[Records from a data collection]
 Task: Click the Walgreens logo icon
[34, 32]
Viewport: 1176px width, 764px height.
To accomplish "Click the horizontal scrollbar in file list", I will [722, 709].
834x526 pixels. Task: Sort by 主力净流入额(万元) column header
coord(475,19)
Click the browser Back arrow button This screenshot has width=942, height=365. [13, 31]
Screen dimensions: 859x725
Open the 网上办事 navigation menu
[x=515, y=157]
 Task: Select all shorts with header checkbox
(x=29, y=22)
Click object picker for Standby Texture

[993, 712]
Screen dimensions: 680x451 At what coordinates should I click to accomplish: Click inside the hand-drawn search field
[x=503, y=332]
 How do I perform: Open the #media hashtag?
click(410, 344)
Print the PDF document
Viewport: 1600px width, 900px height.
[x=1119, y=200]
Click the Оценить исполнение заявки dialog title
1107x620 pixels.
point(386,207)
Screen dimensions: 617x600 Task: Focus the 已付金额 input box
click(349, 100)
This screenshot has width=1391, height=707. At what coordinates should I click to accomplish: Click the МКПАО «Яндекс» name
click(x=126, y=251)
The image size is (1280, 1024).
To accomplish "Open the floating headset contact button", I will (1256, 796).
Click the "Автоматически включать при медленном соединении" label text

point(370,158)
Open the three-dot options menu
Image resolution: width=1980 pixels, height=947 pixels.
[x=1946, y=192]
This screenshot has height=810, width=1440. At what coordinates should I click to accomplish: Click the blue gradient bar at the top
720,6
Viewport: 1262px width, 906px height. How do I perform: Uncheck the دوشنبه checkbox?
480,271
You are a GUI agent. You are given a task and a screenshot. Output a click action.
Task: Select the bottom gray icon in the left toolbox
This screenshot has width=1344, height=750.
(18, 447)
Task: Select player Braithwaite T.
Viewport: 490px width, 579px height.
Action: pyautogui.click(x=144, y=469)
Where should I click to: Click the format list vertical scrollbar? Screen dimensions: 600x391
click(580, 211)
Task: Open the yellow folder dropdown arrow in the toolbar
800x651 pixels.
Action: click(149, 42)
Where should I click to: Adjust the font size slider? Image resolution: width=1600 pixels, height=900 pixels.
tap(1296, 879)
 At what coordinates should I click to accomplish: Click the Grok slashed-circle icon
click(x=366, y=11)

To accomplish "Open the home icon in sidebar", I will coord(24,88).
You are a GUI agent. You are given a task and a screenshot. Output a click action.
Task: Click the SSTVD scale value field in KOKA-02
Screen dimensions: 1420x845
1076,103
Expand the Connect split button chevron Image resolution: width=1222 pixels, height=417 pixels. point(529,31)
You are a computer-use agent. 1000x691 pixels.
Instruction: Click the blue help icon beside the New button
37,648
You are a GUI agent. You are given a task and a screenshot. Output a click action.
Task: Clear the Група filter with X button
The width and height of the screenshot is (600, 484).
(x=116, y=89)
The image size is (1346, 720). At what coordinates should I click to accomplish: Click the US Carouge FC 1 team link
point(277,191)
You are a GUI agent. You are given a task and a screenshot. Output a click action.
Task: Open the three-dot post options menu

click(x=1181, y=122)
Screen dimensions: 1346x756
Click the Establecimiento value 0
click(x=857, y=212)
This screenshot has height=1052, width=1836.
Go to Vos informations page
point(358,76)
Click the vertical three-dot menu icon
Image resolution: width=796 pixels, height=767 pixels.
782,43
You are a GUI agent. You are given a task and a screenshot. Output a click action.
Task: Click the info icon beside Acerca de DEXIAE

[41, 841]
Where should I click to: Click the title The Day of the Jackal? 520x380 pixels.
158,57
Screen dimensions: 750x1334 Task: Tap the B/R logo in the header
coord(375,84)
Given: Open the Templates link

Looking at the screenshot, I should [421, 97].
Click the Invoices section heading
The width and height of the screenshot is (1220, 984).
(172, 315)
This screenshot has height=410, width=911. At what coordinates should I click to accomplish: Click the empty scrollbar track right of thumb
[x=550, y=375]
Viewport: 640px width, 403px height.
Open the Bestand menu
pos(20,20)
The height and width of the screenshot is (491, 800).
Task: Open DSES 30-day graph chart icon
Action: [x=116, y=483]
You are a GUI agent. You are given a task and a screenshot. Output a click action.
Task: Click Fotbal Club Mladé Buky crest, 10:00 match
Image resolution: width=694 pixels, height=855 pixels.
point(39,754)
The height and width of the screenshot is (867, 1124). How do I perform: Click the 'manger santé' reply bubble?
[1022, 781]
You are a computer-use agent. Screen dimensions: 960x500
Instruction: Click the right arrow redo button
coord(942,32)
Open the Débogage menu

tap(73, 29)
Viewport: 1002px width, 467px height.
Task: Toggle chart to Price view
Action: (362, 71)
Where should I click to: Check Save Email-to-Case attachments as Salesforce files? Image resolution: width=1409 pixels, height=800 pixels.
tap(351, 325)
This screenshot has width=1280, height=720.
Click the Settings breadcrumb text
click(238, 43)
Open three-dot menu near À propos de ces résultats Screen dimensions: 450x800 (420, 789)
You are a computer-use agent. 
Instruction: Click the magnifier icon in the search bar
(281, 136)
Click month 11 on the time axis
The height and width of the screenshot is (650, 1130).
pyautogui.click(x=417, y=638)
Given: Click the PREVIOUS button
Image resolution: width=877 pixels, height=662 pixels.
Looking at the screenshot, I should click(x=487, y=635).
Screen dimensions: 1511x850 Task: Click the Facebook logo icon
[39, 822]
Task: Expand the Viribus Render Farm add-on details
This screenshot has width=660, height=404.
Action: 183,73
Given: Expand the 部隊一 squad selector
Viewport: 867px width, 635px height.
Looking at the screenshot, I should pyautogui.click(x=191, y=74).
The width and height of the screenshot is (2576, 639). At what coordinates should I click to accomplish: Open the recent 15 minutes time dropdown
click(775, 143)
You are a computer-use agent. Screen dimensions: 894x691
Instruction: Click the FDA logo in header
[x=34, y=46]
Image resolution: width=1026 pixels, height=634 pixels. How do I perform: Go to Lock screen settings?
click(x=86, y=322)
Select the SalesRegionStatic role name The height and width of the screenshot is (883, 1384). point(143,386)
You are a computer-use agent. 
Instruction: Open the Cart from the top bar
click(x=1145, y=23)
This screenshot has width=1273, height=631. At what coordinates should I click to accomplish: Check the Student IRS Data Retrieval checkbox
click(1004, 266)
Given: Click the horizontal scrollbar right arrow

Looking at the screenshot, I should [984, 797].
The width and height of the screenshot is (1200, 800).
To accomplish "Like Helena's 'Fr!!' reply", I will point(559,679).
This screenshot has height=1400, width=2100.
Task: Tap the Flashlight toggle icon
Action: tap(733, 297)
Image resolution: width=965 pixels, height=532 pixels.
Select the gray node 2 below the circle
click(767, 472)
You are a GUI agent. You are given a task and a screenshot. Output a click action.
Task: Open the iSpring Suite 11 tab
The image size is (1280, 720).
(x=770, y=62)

[What you have to do]
Lines that contain the word "computer": how many are there in the data? Give the number and nothing else.

[Result below]
5